* _Aim of the task_: Answer with one number only, the count of lines in the material below that hold "resolution".

(Source data begins)

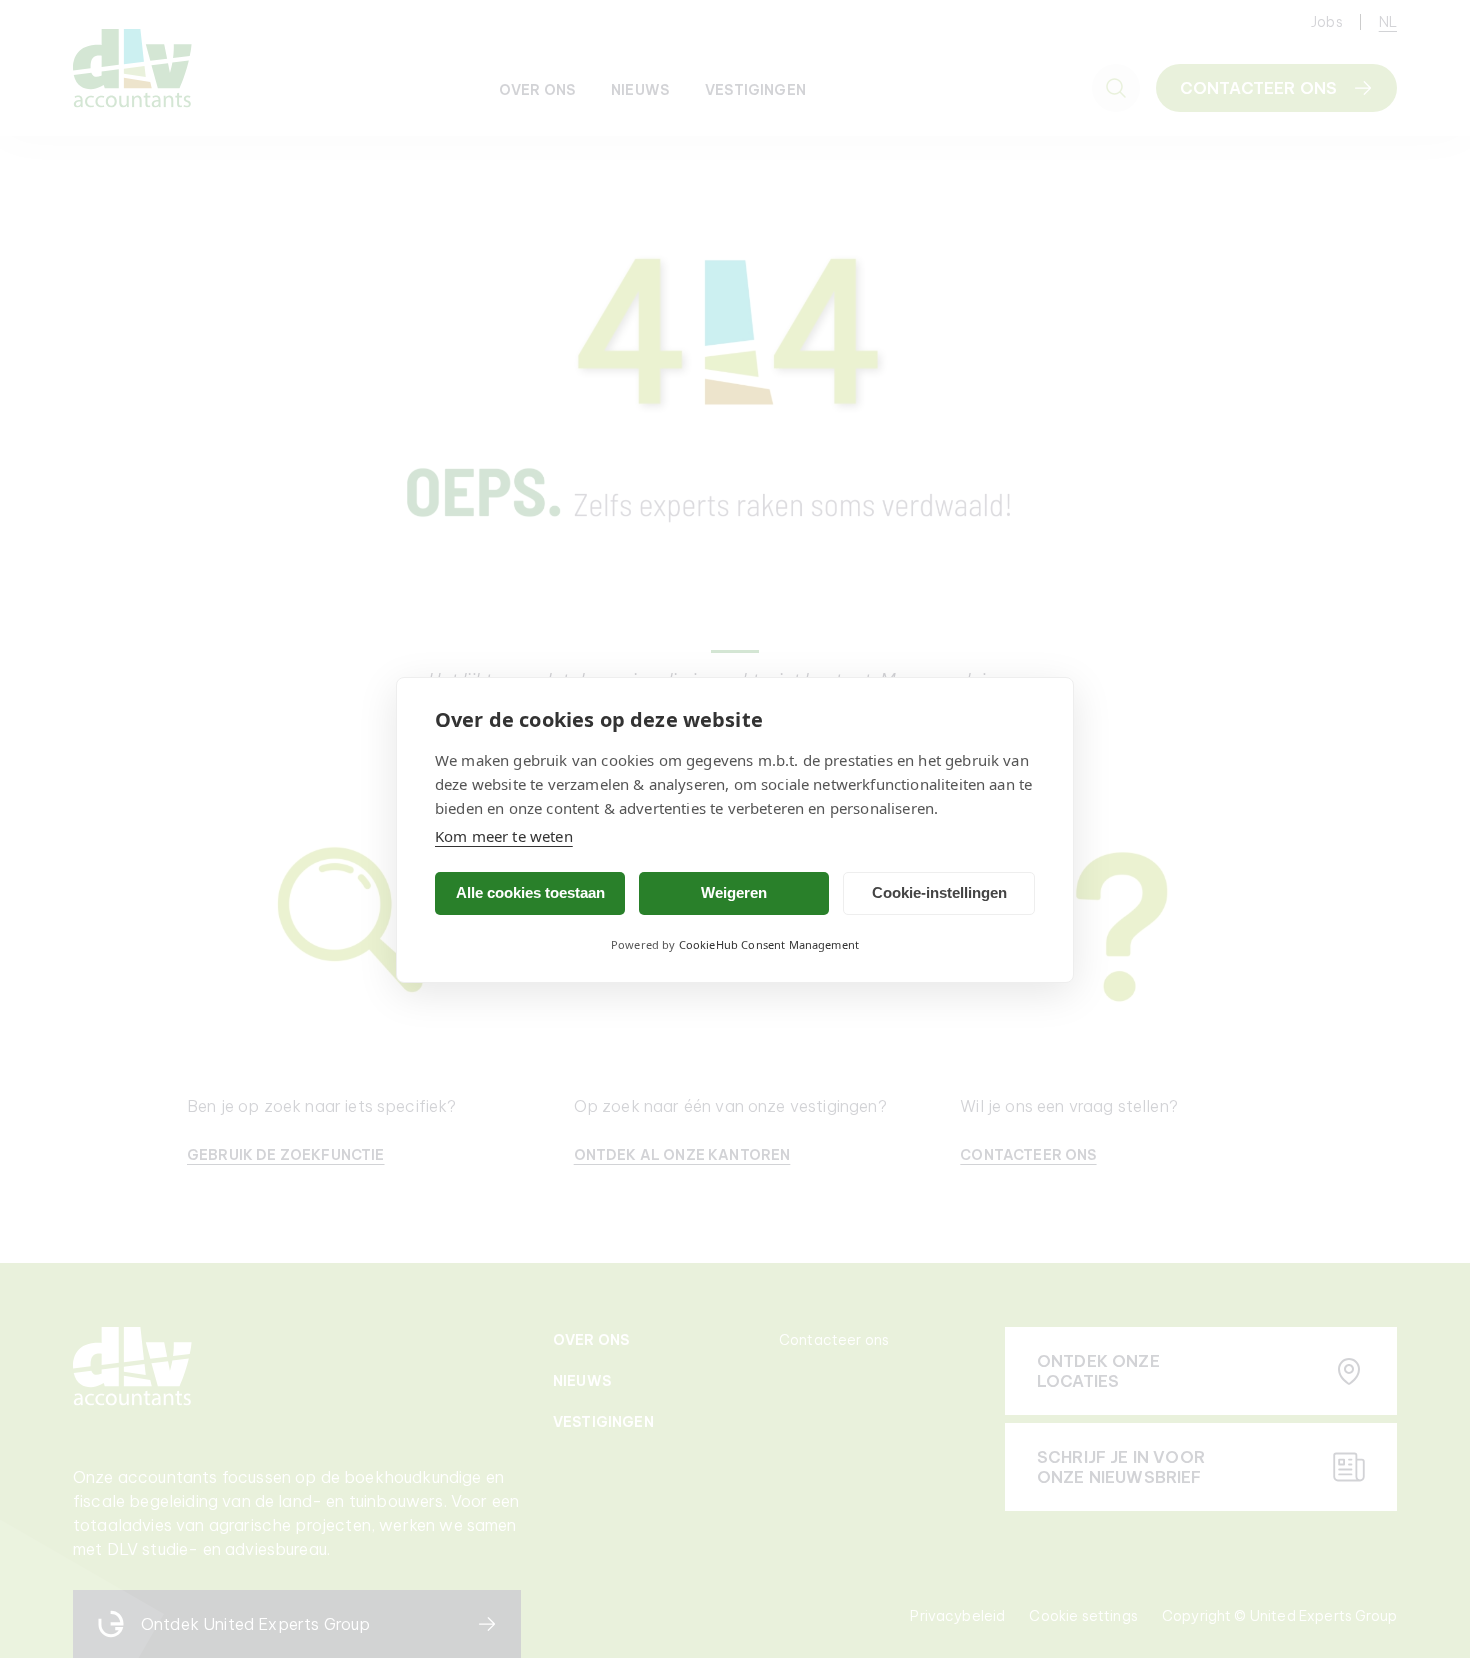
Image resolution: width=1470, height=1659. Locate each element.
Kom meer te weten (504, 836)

(Source data ends)
(Source data begins)

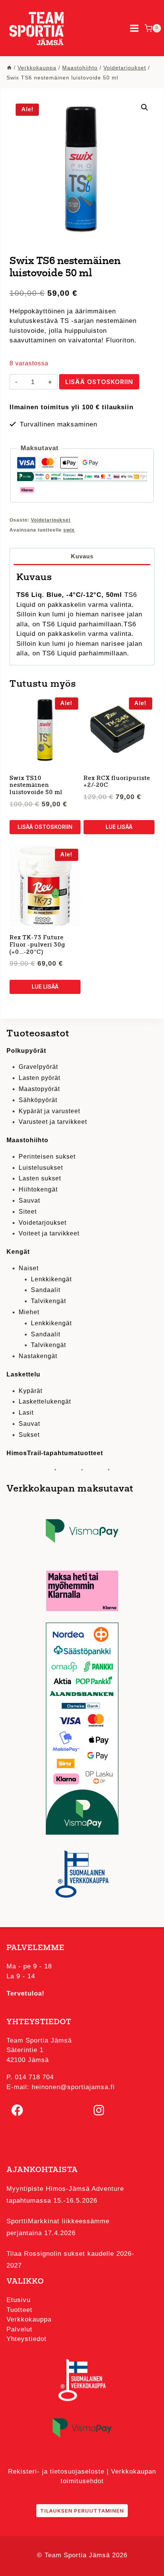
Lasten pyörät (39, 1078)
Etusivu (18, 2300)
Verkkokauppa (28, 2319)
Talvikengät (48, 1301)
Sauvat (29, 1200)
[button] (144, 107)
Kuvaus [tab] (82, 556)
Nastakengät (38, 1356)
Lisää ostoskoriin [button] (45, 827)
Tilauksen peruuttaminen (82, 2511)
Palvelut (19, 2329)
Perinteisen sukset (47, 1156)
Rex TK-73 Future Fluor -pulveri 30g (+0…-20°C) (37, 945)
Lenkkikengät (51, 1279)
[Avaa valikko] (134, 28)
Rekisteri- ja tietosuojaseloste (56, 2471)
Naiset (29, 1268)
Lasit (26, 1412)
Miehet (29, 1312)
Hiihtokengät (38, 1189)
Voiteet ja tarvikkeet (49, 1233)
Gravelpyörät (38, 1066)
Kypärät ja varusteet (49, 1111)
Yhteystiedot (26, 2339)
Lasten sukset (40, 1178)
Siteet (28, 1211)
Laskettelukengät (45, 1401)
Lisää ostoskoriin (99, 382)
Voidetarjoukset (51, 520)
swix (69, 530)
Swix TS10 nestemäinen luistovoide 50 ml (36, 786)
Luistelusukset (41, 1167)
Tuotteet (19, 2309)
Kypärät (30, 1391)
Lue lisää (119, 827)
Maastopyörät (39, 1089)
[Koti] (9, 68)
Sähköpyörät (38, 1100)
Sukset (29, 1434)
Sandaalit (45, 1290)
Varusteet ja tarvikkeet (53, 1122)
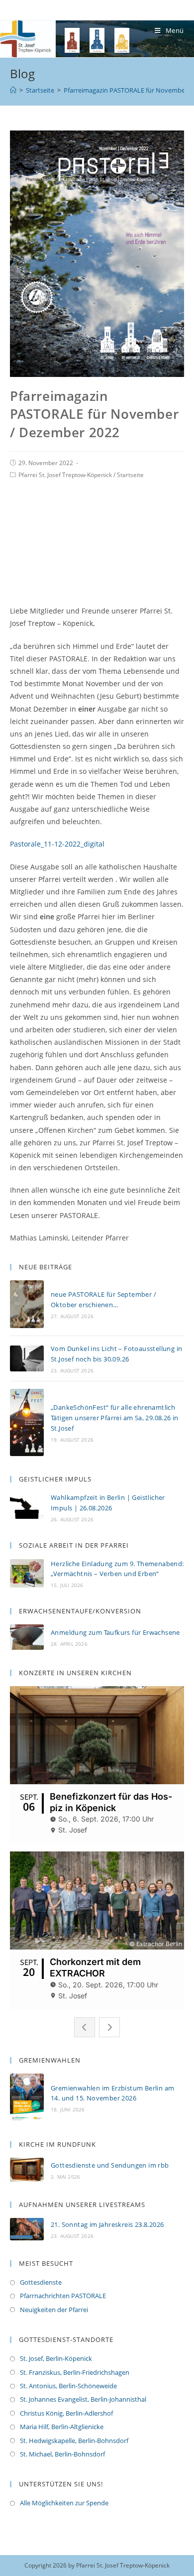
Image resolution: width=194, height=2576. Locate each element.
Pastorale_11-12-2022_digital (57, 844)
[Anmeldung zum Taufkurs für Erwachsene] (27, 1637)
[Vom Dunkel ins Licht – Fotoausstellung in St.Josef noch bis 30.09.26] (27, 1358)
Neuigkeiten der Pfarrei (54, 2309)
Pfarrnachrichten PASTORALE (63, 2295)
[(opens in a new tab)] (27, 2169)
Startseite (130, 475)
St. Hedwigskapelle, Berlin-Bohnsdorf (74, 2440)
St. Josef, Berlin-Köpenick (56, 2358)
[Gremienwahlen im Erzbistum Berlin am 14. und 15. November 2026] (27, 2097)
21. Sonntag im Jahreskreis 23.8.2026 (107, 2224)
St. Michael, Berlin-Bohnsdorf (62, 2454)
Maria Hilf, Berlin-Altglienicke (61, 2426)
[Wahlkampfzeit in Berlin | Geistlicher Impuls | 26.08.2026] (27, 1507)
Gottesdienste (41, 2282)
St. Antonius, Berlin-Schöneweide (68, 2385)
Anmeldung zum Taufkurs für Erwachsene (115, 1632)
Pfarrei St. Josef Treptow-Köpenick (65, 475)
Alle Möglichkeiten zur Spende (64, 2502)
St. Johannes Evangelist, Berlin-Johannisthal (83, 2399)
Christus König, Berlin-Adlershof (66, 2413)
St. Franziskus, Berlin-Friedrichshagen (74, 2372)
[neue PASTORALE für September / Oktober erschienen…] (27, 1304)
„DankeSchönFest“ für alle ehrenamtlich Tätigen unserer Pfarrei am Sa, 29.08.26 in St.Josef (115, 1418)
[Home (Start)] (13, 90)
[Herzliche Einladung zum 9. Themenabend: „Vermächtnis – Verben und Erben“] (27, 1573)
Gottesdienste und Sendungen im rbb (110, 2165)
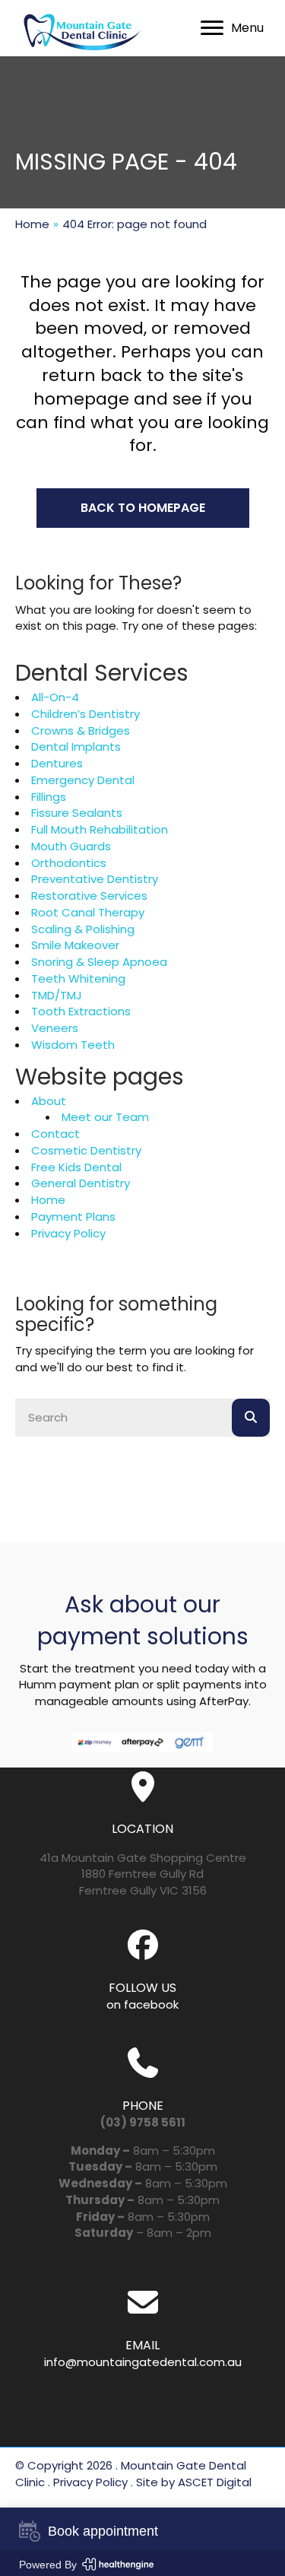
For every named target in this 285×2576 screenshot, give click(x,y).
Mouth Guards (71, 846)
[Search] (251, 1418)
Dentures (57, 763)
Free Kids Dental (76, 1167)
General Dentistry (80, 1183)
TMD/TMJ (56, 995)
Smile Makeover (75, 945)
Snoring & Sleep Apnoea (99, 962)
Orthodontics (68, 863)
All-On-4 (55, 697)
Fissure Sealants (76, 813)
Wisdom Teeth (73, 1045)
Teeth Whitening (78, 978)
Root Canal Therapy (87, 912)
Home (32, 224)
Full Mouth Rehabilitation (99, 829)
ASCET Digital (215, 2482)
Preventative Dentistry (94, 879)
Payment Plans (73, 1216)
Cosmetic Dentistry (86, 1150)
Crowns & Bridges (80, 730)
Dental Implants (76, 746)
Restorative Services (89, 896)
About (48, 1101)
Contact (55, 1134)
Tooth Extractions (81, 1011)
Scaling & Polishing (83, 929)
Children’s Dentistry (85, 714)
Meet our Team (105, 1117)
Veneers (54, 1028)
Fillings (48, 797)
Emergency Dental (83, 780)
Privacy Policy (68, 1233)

(Source data ends)

* _Written solution_: 2